Offshore Energies UK (OEUK) said without more domestic production, the country risks becoming reliant on imports "at a time of rising global instability".
Oil and gas prices have spiked since the US-Israel war with Iran began and Tehran effectively shut the Strait of Hormuz, a key route for global crude supplies.
The Labour government has banned new licences for new oil and gas fields in the North Sea and a government spokesperson said issuing exploration permits "cannot give us energy security and will not take a penny off bills".
It added: "Regardless of where it comes from, oil and gas is sold on international markets, which set the price for British billpayers, making us a price taker."
Energy Secretary Ed Miliband recently told the BBC that the lesson from the current crisis - which has seen the oil price rise by more than 30% - is "we need home-grown, clean power that we control".
But OEUK said it was "not an either renewables or oil and gas scenario".

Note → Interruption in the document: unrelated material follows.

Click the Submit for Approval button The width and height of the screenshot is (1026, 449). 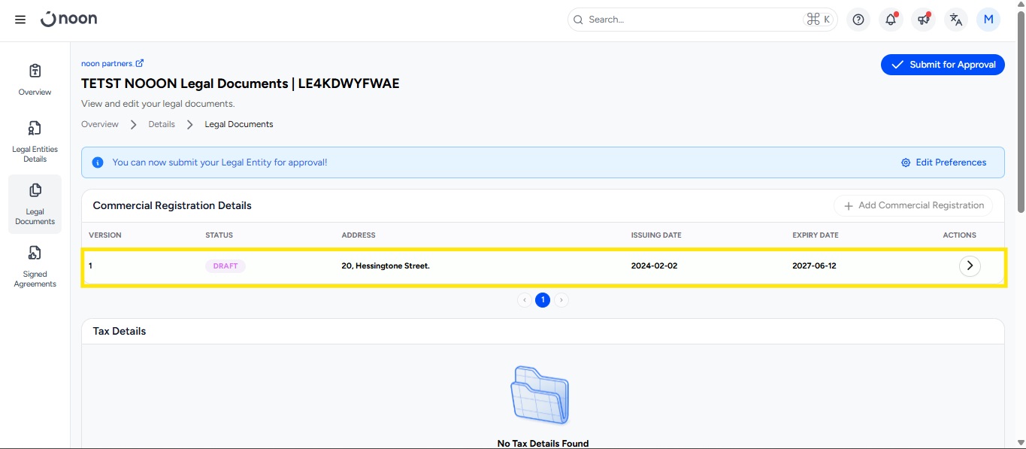[943, 65]
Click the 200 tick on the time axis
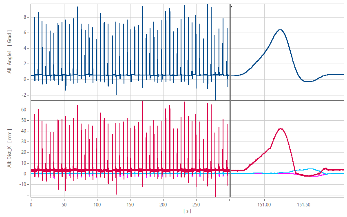The height and width of the screenshot is (217, 347). 163,204
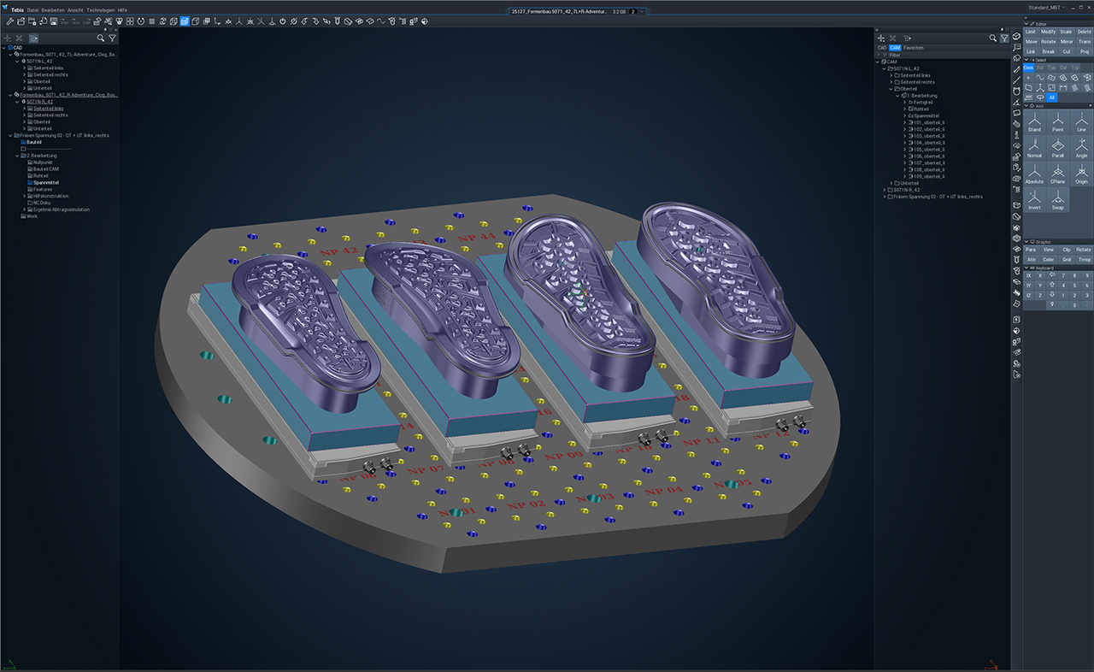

In a report out on Tuesday, it claims oil and gas still supplies around 75% of the UK's energy needs and will meet around a fifth of demand by 2050.
It also said that demand was rapidly increasing as domestic production declined, leaving the public vulnerable to potential price shocks.
"Recent events have shown how quickly energy markets can tighten and how easily cargoes can be diverted away from the UK when other buyers bid higher," said OEUK chief executive David Whitehouse.
"We urgently need greater supplies of secure, domestically produced energy including oil and gas, which will remain a critical part of the UK energy system and economy for decades."
The industry group said it wanted the government to review its approach to offshore oil and gas exploration licences after last year's ban.
Currently, developers can only increase production in areas that are already part of an existing licensed field, or adjacent to them, to ensure they remain viable.
OEUK wants the Energy Profits Levy (EPL), often dubbed the "windfall tax", to be replaced as soon as possible with the new tax measure that was outlined by the government at the Budget in November.
Corporation tax, which is levied on energy firms' profits at 40% in total, will remain. But the EPL, currently set at 38%, will be replaced with the Oil and Gas Price Mechanism (OGPM).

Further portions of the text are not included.